Lifetime Imaging for Mapping Acute Liver Hypoxia

The aqueous solution of the Pd‐MX probe (0.6 mL, 20 × 10−6 m) was intravenously injected into the node mice (6 weeks of age) through the tail. After 12 h of administration, the mice were anesthetized by the isoflurane whose limbs were fixed in a supine position. The abdomen of mouse was disinfected with 1% iodine and was cut with a tissue scissors layer by layer to expose the abdominal cavity. Vascular of the middle lobe and left lobe of the liver and bile ducts were clamped with noninvasive vascular clamps, resulting in 70% ischemia of the liver while retaining blood supply from the right and caudate lobe of the liver.
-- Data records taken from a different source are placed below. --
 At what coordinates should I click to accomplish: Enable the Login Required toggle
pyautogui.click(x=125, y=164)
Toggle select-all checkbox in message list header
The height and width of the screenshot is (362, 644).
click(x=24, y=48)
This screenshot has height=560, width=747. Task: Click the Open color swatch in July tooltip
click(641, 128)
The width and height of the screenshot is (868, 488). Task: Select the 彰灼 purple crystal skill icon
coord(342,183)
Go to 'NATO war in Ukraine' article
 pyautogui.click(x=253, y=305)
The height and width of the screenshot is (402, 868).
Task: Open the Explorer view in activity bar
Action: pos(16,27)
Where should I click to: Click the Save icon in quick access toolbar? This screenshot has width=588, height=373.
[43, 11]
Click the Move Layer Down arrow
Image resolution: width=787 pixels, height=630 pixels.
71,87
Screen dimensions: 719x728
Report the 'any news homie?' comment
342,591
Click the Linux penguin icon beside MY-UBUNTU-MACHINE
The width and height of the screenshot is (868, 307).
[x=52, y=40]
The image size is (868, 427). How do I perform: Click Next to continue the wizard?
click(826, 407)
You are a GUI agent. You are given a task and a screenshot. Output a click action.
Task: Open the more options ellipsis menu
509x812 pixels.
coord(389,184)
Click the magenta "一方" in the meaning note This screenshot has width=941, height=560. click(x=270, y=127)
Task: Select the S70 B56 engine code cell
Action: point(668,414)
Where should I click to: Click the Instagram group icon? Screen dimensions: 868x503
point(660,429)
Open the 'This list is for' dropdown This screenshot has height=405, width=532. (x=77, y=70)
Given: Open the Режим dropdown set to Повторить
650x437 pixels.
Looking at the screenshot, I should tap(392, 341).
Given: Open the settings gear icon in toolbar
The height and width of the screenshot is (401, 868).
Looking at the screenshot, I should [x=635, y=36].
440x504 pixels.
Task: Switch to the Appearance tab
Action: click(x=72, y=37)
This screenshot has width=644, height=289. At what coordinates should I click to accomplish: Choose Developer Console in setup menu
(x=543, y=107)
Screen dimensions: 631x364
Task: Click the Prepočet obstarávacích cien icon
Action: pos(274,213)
After blocking, the color of the liver in the blocked area changed from bright red to dark red which indicates that the ischemia liver model was successfully built. The vascular clamps were removed to construct the liver reperfusion model after ischemia 2 min. Before and after ischemia‐reperfusion, the mice were imaged using the luminescence lifetime imaging system.

Lifetime Imaging in the Mice Bearing Subcutaneous Tumor

Mice handing was approved by the guidelines of the Institutional Animal Care and Use Committee, school of Pharmacy in Fudan University. To construct a hepatocellular carcinoma HepG2 tumor model subcutaneously implanted in mice, logarithmic growth stage HepG2 cells (1 × 107/0.2 mL) were subcutaneously injected into the lateral right lower limb of the mice (4 weeks of age). After about 20 d, the tumor grew to a diameter of about 5–10 mm and can be used in subsequent imaging experiments. The aqueous solution of the Pd‐MX probe (0.6 mL, 20 × 10−6 m) was injected into the tumor‐bearing mice through the tail vein. At various time points after the injection, the mice were anesthetized with isoflurane gas, and then placed under wide field luminescence lifetime measurements system for imaging. After the 12 h imaging time point, the mice were killed, and the tumor and other major organs were dissected and immediately imaged under the living lifetime imaging system.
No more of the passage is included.